The finish is a bit chalky. Grippy, seems durable, picks up grease and dust like mad. Unique.

The lights are HUGE. The Tiara A1 (AA light) is the same size as my Zebralight H600fc iii (18650 light) except the battery tube is skinnier on the Armytek. It's comical. I know it's done to same on manufacturing costs but it's still way too big. The C1 is still big but at least it seems more justified and it fits 18350 batteries. That is cool.

The construction seems solid. I've heard of a lot of issues, especially after light usage. Hopefully I don't succumb to this.

Beam is a nice punchy flood as has been described before. my favourite beam pattern.

Tint. This is where things get interesting. The XPL "warm" is around 3800-4000K estimated. It is quite pleasant with a very mild green/yellow tinge. It's hard to really notice unless you look for it. Overall, one of the nicest XPL neutrals I have seen. The only issue is that I'm spoiled by Nichia 219A/B/C, 5D1 XML2, XML2 Easywhite etc. The green is much more noticeable when compared to some of these beautiful LEDs. Again, it's one of the niceest XPL neutral I've seen (most have been so gross and green I've modded everything to Nichia). So, by itself, it's great, but it doesn't rival a Nichia.

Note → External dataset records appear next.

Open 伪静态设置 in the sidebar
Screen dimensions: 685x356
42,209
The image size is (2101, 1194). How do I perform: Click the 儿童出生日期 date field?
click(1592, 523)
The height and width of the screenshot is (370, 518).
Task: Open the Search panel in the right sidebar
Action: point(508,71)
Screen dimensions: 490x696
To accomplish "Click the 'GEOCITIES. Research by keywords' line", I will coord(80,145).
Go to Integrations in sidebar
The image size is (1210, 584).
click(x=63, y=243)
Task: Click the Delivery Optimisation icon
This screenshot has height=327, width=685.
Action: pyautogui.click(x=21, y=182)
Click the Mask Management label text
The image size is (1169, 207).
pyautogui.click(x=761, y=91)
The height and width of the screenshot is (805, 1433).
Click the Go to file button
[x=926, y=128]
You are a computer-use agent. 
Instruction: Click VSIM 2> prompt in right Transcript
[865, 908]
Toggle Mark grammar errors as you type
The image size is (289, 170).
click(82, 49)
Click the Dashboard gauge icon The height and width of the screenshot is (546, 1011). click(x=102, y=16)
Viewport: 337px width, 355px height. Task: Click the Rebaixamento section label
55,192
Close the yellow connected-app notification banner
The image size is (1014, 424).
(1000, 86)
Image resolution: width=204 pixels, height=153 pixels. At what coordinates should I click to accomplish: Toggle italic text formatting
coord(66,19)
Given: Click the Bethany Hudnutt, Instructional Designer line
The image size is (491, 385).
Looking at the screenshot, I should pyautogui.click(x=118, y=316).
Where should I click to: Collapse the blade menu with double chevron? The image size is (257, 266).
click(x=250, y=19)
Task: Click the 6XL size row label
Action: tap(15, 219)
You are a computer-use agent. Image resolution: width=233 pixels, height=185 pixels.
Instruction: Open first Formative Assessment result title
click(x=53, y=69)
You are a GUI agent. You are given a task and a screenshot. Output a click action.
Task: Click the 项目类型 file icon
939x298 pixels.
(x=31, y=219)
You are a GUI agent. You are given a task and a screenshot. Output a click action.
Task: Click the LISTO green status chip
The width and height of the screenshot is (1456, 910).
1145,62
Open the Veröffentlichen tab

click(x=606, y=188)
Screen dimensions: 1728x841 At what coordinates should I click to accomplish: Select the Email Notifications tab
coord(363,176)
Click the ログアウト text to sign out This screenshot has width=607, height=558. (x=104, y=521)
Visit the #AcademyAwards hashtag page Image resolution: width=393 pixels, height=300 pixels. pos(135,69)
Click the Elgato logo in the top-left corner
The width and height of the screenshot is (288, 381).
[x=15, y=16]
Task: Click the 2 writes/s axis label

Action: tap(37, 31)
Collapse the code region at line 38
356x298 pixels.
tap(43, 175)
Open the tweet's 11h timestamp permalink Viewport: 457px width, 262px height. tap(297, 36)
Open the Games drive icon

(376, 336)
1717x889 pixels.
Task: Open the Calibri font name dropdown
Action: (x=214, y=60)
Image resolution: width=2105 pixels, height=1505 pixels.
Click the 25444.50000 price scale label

The high CRI XML2 is interesting. Very warm (2800-3000K) , with an orange colour cast. Very much incan like. Looks a bit dimmer than it is due to the colour. Overall, very cozy tint. Like a candle. So while it's high CRI, everything looks tinted, like an incan light. It's not for all applications, but is unique, cozy, and comfortable. Great for late at night, relaxing times. Good outdoors too.

So, all in all, I like all of them. Not perfect, not compact, but unique and usable. Nothing super annoying (except the blinking button). I know the non-pro models don't blink but I like the UI flexibility of the pro. 

Overall, I'm undecided. I may return one or both of the headlamps I got from Armytek. Can't return the locally bought one but it's pretty nice. Just not sure I can justify all these, and I might just want the next gen Zebralight instead.


----------



## gunga (Jan 6, 2017)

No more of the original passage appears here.